Jacek Socha, burmistrz Ozorkowa, odpowiedzialność za fatalny stan dróg gruntowych wziął na siebie i wiele razy przepraszał mieszkańców, którzy przyszli do urzędu. Dłużej nie mogła tego słuchać radna Magdalena Michalak. – Jest pan za dobry – mówiła. – Przepraszać powinni pana pracownicy…

To nie była spokojna sesja. Za sprawą wizyty mieszkańców, momentami było bardzo gorąco. I nie ma się co dziwić, bowiem drogi gruntowe wymagają pilnych remontów.

Do urzędu przyszli przedstawiciele ulic – Wiejskiej, Chabrowej, Kwiatowej, Kowalewickiej i Krzeszewskiej. Samorządowcy musieli wysłuchać wielu gorzkich słów.

– Jak długo można czekać. Zapraszamy do nas. Na drogach można uszkodzić zawieszenia aut. Są dziury, błoto. Brakuje chodników i oświetlenia – mieszkańcy wymieniali niedogodności dot. nieutwardzonych dróg.

Trzeba przyznać, iż problem z gruntówkami jest już od wielu lat. Z pewnością sytuacja stała się jeszcze bardziej napięta z powodu odpowiedzi magistratu dotyczącej terminu wysypania tłucznia.

Mieszkańcy zostali bowiem poinformowani, iż przy sprzyjających warunkach drogi być może zostaną częściowo utwardzone tłuczniem w grudniu.
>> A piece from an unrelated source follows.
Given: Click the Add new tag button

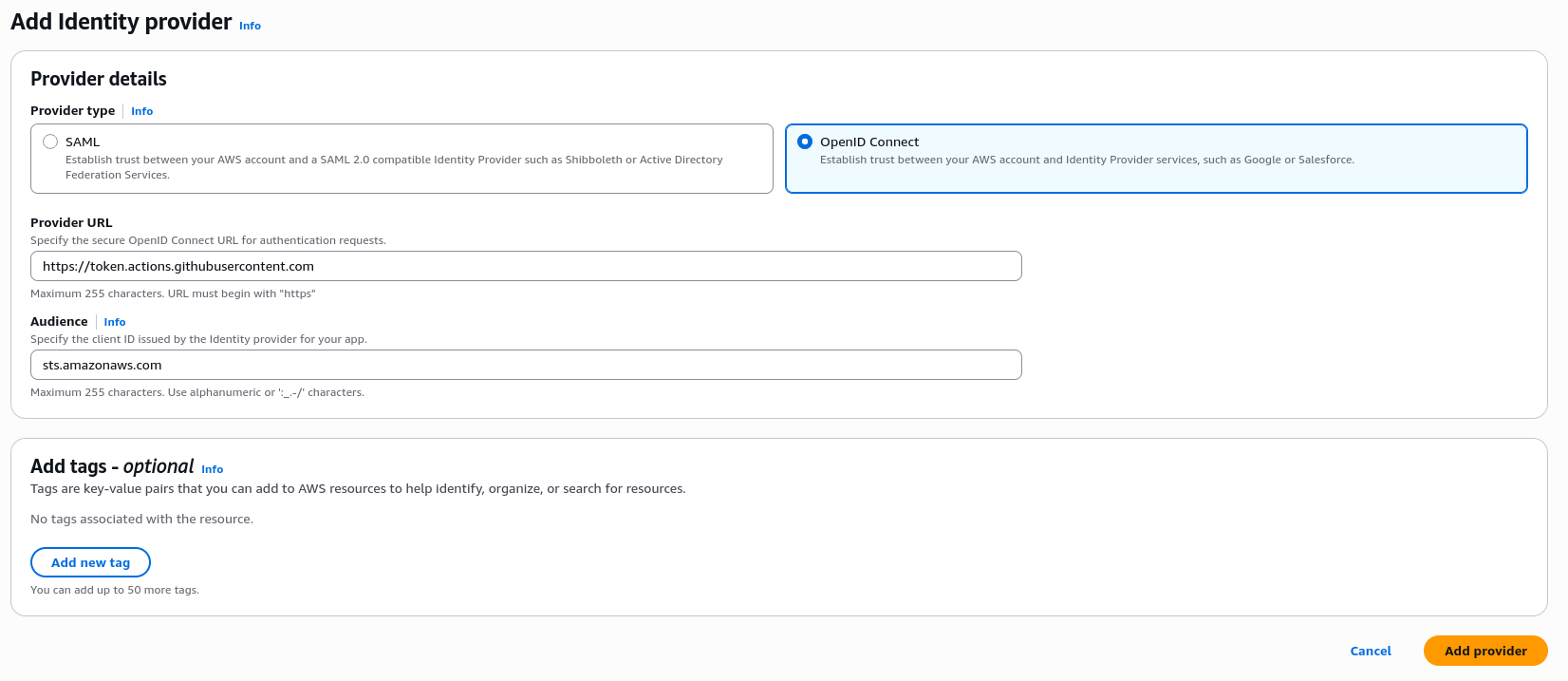Looking at the screenshot, I should point(90,562).
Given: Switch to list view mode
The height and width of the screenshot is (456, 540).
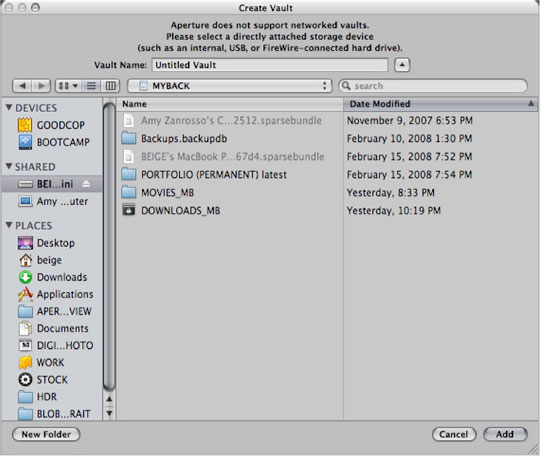Looking at the screenshot, I should pos(91,86).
Burmistrz wziął na siebie odpowiedzialność.

– Mogę tylko przeprosić i obiecać, iż odpowiedzialny za takie prace wydział będzie na bieżąco reagował – mówił Jacek Socha.

Zareagowała Magdalena Michalak.

– To nie pan powinien przepraszać – zwróciła się do włodarza radna. – Przepraszać powinni pracownicy urzędu. Pan jest za dobry. Niech pan wyciąga konsekwencje w stosunku do urzędników.

Radny Tomasz Mucha też bronił burmistrza.

– Zostało już tu powiedziane o wielomilionowych inwestycjach na drogi. Przecież realizowane są remonty dróg i na pewno gruntówki też zostaną wyremontowane…

rzeczywiście, burmistrz podkreślał na sesji duże nakłady, jakie miasto przeznacza na remonty ulic. J. Socha apelował o cierpliwość i zapewniał, iż drogi gruntowe zostaną utwardzone.

– Nie mogę podać niestety konkretnego terminu. Wszystko zależy od tego, czy będą pieniądze z zewnątrz na takie prace. Bo miasto swoich środków na tego typu remonty, niestety, nie posiada. Najpierw musimy skończyć rozpoczęte remonty. Mamy czas do końca przyszłego roku. Później, mam nadzieję, będziemy remontować gruntówki.

Czy to przekonało mieszkańców i radnych opozycyjnych?

Radny Paweł Drwalewski domagał się dokładnego harmonogramu i konkretów. Z kolei Magdalena Zagozda, wiceprzewodnicząca rady, przypomniała, iż wielokrotnie mówiła o gruntówkach.

– Jest mi niezręcznie, bo mieszkam przy jednej z tych ulic. Ale naprawdę już nie wiem, co mam powiedzieć mieszkańcom, gdy pytają mnie o remonty tych dróg.

Burmistrz obiecał, iż porozmawia z urzędnikami, aby reagowali gwałtownie na zgłoszenia od mieszkańców gruntówek.